Please copy out each entry, word for word.

--- Extracted material ---

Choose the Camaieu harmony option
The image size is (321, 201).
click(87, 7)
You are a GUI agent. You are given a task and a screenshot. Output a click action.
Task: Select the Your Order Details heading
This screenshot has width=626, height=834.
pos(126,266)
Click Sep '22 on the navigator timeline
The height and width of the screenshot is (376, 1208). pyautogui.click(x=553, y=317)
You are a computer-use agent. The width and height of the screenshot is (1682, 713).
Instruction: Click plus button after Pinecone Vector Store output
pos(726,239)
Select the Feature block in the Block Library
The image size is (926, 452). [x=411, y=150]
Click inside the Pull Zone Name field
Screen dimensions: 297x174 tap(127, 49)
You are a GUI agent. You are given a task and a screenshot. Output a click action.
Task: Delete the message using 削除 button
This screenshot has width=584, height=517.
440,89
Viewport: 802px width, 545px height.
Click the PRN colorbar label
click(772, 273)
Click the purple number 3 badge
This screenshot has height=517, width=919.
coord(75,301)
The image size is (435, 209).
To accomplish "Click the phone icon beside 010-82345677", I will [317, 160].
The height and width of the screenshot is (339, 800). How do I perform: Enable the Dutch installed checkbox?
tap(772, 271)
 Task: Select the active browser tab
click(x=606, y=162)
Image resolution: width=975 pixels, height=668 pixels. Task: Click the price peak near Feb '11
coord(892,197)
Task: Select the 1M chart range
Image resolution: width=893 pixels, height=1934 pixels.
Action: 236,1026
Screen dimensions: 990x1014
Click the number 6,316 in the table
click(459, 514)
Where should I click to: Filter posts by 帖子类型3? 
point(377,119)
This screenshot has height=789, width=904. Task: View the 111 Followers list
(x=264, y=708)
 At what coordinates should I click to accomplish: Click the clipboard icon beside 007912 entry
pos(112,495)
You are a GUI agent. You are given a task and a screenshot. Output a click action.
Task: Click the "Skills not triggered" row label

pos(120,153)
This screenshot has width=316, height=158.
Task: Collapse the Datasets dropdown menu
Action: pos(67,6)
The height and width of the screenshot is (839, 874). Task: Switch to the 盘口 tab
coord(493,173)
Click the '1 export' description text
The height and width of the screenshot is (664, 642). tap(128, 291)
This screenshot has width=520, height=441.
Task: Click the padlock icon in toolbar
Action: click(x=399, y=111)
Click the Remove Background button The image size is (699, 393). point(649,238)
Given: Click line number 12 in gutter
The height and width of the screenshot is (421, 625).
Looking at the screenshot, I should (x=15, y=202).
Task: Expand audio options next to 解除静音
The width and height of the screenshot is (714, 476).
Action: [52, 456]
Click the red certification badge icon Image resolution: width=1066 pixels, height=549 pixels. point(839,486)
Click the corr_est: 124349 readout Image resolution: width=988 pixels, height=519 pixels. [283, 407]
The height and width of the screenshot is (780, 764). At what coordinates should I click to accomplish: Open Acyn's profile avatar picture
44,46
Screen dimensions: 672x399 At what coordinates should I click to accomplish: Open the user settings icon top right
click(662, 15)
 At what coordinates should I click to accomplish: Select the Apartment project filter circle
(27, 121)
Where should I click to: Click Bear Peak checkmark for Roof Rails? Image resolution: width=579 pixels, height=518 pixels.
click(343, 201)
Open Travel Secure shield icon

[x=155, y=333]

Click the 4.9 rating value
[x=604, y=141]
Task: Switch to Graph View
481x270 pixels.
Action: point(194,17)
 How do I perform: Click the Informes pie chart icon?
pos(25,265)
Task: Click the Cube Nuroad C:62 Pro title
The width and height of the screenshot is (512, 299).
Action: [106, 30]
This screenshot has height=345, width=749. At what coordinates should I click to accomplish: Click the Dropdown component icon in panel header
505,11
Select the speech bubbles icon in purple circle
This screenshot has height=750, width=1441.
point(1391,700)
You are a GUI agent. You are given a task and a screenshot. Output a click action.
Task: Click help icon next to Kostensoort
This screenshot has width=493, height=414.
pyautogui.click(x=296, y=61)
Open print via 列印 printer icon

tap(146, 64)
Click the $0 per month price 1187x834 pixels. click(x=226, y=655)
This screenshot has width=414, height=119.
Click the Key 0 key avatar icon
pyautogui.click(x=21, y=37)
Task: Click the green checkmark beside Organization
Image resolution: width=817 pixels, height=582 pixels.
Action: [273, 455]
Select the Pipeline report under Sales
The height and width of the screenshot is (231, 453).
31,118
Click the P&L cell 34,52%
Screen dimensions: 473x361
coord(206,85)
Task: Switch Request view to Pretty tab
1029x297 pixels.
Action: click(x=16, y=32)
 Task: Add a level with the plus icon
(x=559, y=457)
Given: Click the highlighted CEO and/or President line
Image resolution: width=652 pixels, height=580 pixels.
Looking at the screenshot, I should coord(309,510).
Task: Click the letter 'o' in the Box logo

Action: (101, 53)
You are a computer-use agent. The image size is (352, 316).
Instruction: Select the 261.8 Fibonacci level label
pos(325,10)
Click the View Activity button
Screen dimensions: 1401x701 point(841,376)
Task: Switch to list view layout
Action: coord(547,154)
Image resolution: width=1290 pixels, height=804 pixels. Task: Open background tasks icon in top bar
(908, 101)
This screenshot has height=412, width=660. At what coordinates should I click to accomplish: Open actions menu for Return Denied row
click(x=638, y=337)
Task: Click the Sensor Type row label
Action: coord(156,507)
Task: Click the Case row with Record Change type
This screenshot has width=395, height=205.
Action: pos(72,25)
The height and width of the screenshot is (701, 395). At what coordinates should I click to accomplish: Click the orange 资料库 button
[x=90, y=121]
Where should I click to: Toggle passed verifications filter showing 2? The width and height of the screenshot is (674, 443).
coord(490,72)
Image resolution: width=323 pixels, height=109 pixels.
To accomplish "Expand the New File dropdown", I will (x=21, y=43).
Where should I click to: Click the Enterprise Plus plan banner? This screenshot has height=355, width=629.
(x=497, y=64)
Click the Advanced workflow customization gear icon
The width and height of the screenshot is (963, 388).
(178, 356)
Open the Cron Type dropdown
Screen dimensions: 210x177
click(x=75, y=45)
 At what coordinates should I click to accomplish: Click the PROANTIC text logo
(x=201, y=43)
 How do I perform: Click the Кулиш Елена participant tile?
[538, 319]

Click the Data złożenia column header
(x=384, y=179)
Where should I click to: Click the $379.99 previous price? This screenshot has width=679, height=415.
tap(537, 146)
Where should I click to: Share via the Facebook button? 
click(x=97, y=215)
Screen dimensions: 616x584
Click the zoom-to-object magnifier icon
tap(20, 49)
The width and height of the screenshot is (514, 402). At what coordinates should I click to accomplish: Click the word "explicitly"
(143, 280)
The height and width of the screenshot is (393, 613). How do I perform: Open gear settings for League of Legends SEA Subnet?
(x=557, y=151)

---

## Result below
Choose the Camaieu harmony option
The image size is (321, 201).
click(87, 7)
You are a GUI agent. You are given a task and a screenshot. Output a click action.
Task: Select the Your Order Details heading
This screenshot has width=626, height=834.
pos(126,266)
Click Sep '22 on the navigator timeline
The height and width of the screenshot is (376, 1208). pyautogui.click(x=553, y=317)
You are a computer-use agent. The width and height of the screenshot is (1682, 713).
Instruction: Click plus button after Pinecone Vector Store output
pos(726,239)
Select the Feature block in the Block Library
The image size is (926, 452). [x=411, y=150]
Click inside the Pull Zone Name field
Screen dimensions: 297x174 tap(127, 49)
You are a GUI agent. You are given a task and a screenshot. Output a click action.
Task: Delete the message using 削除 button
This screenshot has width=584, height=517.
440,89
Viewport: 802px width, 545px height.
Click the PRN colorbar label
click(772, 273)
Click the purple number 3 badge
This screenshot has height=517, width=919.
coord(75,301)
The image size is (435, 209).
To accomplish "Click the phone icon beside 010-82345677", I will [317, 160].
The height and width of the screenshot is (339, 800). How do I perform: Enable the Dutch installed checkbox?
tap(772, 271)
 Task: Select the active browser tab
click(x=606, y=162)
Image resolution: width=975 pixels, height=668 pixels. Task: Click the price peak near Feb '11
coord(892,197)
Task: Select the 1M chart range
Image resolution: width=893 pixels, height=1934 pixels.
Action: 236,1026
Screen dimensions: 990x1014
Click the number 6,316 in the table
click(459, 514)
Where should I click to: Filter posts by 帖子类型3? 
point(377,119)
This screenshot has height=789, width=904. Task: View the 111 Followers list
(x=264, y=708)
 At what coordinates should I click to accomplish: Click the clipboard icon beside 007912 entry
pos(112,495)
You are a GUI agent. You are given a task and a screenshot. Output a click action.
Task: Click the "Skills not triggered" row label

pos(120,153)
This screenshot has width=316, height=158.
Task: Collapse the Datasets dropdown menu
Action: pos(67,6)
The height and width of the screenshot is (839, 874). Task: Switch to the 盘口 tab
coord(493,173)
Click the '1 export' description text
The height and width of the screenshot is (664, 642). tap(128, 291)
This screenshot has width=520, height=441.
Task: Click the padlock icon in toolbar
Action: click(x=399, y=111)
Click the Remove Background button The image size is (699, 393). point(649,238)
Given: Click line number 12 in gutter
The height and width of the screenshot is (421, 625).
Looking at the screenshot, I should (x=15, y=202).
Task: Expand audio options next to 解除静音
The width and height of the screenshot is (714, 476).
Action: [52, 456]
Click the red certification badge icon Image resolution: width=1066 pixels, height=549 pixels. point(839,486)
Click the corr_est: 124349 readout Image resolution: width=988 pixels, height=519 pixels. [283, 407]
The height and width of the screenshot is (780, 764). At what coordinates should I click to accomplish: Open Acyn's profile avatar picture
44,46
Screen dimensions: 672x399 At what coordinates should I click to accomplish: Open the user settings icon top right
click(662, 15)
 At what coordinates should I click to accomplish: Select the Apartment project filter circle
(27, 121)
Where should I click to: Click Bear Peak checkmark for Roof Rails? Image resolution: width=579 pixels, height=518 pixels.
click(343, 201)
Open Travel Secure shield icon

[x=155, y=333]

Click the 4.9 rating value
[x=604, y=141]
Task: Switch to Graph View
481x270 pixels.
Action: point(194,17)
 How do I perform: Click the Informes pie chart icon?
pos(25,265)
Task: Click the Cube Nuroad C:62 Pro title
The width and height of the screenshot is (512, 299).
Action: [106, 30]
This screenshot has height=345, width=749. At what coordinates should I click to accomplish: Click the Dropdown component icon in panel header
505,11
Select the speech bubbles icon in purple circle
This screenshot has height=750, width=1441.
point(1391,700)
You are a GUI agent. You are given a task and a screenshot. Output a click action.
Task: Click help icon next to Kostensoort
This screenshot has width=493, height=414.
pyautogui.click(x=296, y=61)
Open print via 列印 printer icon

tap(146, 64)
Click the $0 per month price 1187x834 pixels. click(x=226, y=655)
This screenshot has width=414, height=119.
Click the Key 0 key avatar icon
pyautogui.click(x=21, y=37)
Task: Click the green checkmark beside Organization
Image resolution: width=817 pixels, height=582 pixels.
Action: [273, 455]
Select the Pipeline report under Sales
The height and width of the screenshot is (231, 453).
31,118
Click the P&L cell 34,52%
Screen dimensions: 473x361
coord(206,85)
Task: Switch Request view to Pretty tab
1029x297 pixels.
Action: click(x=16, y=32)
 Task: Add a level with the plus icon
(x=559, y=457)
Given: Click the highlighted CEO and/or President line
Image resolution: width=652 pixels, height=580 pixels.
Looking at the screenshot, I should coord(309,510).
Task: Click the letter 'o' in the Box logo

Action: (101, 53)
You are a computer-use agent. The image size is (352, 316).
Instruction: Select the 261.8 Fibonacci level label
pos(325,10)
Click the View Activity button
Screen dimensions: 1401x701 point(841,376)
Task: Switch to list view layout
Action: coord(547,154)
Image resolution: width=1290 pixels, height=804 pixels. Task: Open background tasks icon in top bar
(908, 101)
This screenshot has height=412, width=660. At what coordinates should I click to accomplish: Open actions menu for Return Denied row
click(x=638, y=337)
Task: Click the Sensor Type row label
Action: coord(156,507)
Task: Click the Case row with Record Change type
This screenshot has width=395, height=205.
Action: pos(72,25)
The height and width of the screenshot is (701, 395). At what coordinates should I click to accomplish: Click the orange 资料库 button
[x=90, y=121]
Where should I click to: Toggle passed verifications filter showing 2? The width and height of the screenshot is (674, 443).
coord(490,72)
Image resolution: width=323 pixels, height=109 pixels.
To accomplish "Expand the New File dropdown", I will (x=21, y=43).
Where should I click to: Click the Enterprise Plus plan banner? This screenshot has height=355, width=629.
(x=497, y=64)
Click the Advanced workflow customization gear icon
The width and height of the screenshot is (963, 388).
(178, 356)
Open the Cron Type dropdown
Screen dimensions: 210x177
click(x=75, y=45)
 At what coordinates should I click to accomplish: Click the PROANTIC text logo
(x=201, y=43)
 How do I perform: Click the Кулиш Елена participant tile?
[538, 319]

Click the Data złożenia column header
(x=384, y=179)
Where should I click to: Click the $379.99 previous price? This screenshot has width=679, height=415.
tap(537, 146)
Where should I click to: Share via the Facebook button? 
click(x=97, y=215)
Screen dimensions: 616x584
Click the zoom-to-object magnifier icon
tap(20, 49)
The width and height of the screenshot is (514, 402). At what coordinates should I click to accomplish: Click the word "explicitly"
(143, 280)
The height and width of the screenshot is (393, 613). How do I perform: Open gear settings for League of Legends SEA Subnet?
(x=557, y=151)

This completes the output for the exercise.